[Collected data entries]
----------------

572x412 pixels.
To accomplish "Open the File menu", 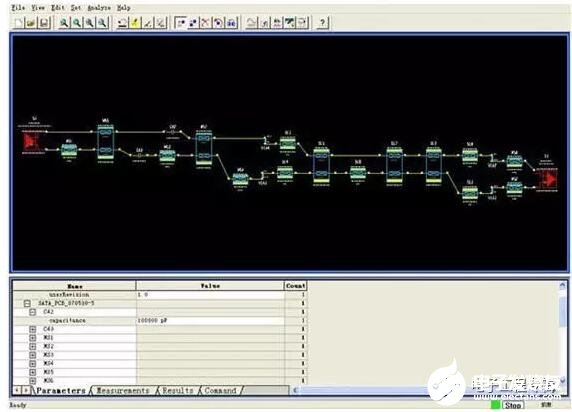I will [18, 8].
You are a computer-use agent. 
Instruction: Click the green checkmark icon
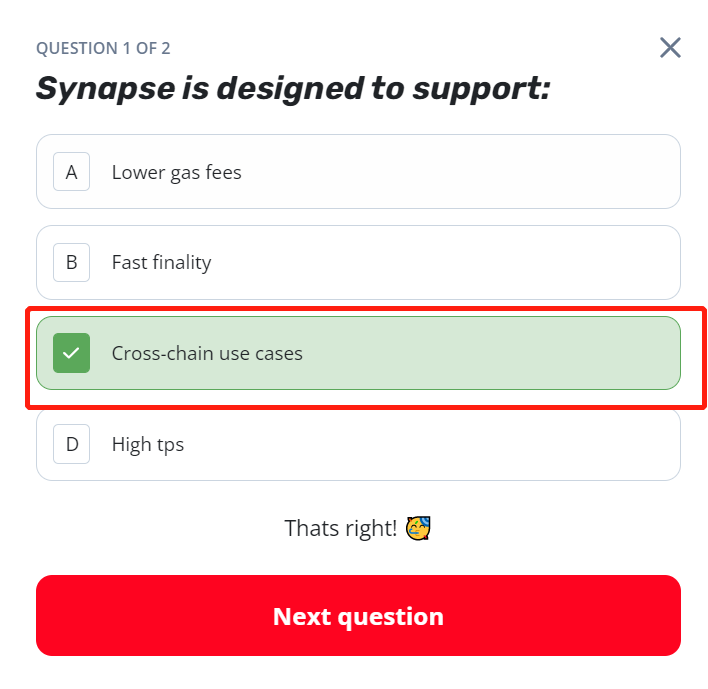tap(71, 353)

----------------

§ Action item
With the pictures left out, output the lines from the one containing "You are a computer-use agent." through the last line of the records above, exactly as they are.

§ Solution to this problem
You are a computer-use agent. 
Instruction: Click the green checkmark icon
tap(71, 353)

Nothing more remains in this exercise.